Have you ever been told to audit or understand a large formula application? Have you ever took on the challenge, and after a few hours of searching you still have no idea how the outputs relate to the inputs?

Recently I had this same issue while trying to debug issues in a spreadsheet owned by a non-profit organisation. This spreadsheet had huge tables, each table column containing formulas with one of the 7k+ relationships used in the spreadsheet. To be honest, I'm astonished Excel is capable of dealing with this number of relationships in memory with little drop in performance...

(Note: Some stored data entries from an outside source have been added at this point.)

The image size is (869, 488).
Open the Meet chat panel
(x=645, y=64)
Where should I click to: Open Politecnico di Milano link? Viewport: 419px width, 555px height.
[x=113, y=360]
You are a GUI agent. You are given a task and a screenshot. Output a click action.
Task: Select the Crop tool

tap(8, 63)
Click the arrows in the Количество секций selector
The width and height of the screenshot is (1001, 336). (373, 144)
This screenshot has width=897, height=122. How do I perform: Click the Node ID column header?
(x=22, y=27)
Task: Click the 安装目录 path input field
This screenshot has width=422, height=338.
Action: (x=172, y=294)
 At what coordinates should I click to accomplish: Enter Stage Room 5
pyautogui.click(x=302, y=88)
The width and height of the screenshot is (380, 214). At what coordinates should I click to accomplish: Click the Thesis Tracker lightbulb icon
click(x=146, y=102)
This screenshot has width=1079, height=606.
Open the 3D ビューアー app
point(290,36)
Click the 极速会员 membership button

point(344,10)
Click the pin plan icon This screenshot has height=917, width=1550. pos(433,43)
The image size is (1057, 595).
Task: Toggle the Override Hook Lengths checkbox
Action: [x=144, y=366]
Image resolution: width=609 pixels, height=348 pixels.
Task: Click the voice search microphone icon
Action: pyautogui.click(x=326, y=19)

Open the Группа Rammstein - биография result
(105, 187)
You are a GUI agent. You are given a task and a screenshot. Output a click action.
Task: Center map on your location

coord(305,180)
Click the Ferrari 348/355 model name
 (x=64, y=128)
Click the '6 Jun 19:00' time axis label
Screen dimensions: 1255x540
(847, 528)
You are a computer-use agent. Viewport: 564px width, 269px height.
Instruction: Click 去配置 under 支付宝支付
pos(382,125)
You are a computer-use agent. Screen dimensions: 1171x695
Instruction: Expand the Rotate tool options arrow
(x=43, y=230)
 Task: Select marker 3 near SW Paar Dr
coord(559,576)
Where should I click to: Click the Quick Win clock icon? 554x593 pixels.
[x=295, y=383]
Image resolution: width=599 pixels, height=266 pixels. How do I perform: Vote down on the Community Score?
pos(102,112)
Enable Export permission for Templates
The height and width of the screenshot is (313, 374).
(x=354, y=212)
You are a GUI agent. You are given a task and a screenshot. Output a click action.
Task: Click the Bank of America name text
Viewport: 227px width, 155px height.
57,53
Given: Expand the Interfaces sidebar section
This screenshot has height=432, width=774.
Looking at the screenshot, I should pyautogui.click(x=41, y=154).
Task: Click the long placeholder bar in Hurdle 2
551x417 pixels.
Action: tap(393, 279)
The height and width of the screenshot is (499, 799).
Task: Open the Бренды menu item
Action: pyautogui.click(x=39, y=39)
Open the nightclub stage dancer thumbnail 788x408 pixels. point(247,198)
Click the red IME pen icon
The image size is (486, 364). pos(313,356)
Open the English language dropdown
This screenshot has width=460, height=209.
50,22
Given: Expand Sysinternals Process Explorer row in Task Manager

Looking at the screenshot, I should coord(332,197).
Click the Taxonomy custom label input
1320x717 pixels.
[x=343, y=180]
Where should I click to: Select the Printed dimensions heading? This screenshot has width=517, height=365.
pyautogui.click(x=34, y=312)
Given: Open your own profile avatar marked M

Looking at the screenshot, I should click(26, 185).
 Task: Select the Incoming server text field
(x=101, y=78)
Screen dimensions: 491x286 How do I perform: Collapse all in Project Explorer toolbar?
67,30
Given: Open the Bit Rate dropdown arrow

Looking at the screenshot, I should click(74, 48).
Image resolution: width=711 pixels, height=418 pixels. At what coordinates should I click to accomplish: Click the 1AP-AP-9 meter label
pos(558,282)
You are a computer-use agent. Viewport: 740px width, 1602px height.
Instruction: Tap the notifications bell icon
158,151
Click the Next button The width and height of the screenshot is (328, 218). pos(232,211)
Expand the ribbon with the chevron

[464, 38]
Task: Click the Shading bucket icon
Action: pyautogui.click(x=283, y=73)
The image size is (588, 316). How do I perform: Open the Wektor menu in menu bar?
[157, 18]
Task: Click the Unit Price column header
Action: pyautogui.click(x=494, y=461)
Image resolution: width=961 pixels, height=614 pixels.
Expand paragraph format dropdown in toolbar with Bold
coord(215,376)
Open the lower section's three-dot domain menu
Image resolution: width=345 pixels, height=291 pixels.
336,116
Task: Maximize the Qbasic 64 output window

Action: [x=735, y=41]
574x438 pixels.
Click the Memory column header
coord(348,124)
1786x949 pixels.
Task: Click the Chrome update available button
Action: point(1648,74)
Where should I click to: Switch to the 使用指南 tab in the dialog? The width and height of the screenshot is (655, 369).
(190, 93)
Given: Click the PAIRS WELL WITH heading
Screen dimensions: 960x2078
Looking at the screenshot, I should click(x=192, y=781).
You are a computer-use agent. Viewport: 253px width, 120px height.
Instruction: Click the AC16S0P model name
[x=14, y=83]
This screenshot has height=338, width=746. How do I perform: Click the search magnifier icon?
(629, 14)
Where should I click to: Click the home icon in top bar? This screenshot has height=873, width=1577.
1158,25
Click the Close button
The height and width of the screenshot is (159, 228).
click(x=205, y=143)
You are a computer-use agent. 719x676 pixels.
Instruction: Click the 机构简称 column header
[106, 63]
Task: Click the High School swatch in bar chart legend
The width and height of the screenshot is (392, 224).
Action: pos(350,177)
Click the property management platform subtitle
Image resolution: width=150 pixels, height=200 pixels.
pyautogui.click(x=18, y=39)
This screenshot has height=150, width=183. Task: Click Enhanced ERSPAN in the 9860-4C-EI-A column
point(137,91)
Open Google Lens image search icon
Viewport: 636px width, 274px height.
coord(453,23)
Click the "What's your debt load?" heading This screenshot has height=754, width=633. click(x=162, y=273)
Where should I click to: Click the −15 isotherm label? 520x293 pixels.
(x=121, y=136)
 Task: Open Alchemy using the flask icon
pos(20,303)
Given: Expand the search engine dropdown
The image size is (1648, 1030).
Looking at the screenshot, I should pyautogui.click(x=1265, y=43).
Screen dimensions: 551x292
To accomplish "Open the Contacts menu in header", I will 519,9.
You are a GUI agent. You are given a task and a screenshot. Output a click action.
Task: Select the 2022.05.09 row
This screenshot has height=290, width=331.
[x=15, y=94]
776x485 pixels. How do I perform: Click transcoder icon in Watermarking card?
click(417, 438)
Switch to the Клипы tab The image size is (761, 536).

This tool can be used to create a list of every relationship in a spreadsheet, which can ultimately be boiled down into a graph showing how each sheet interacts with eachother.

![relationshis

With this tool, you'll be able to make the same kinds of graphs to help you with your own auditing needs.

How it works

This application loops over every formula of every worksheet of the current workbook and tokenises them into a set of "syntactic constructs". These constructs could include Booleans, Strings, Function identifiers, Cell References and more. Where a cell or range reference is identified (either directly, or through some other syntax) this is picked up by the algorithm and reported to the output.

Features

  • Analyses every formula, of every sheet, of the current workbook.
  • Traces through name definitions and even defines relationships in formulas assigned as names.
  • Includes support for tracing table syntax.
  • Includes a utility to detect tables of data/formulae and can handle these differently if required. (See bDetectTables and iMaxRows constants)
  • Can deal with protected sheets (see UnprotectPass constant)
  • Has verbosity options (see bBIG constant)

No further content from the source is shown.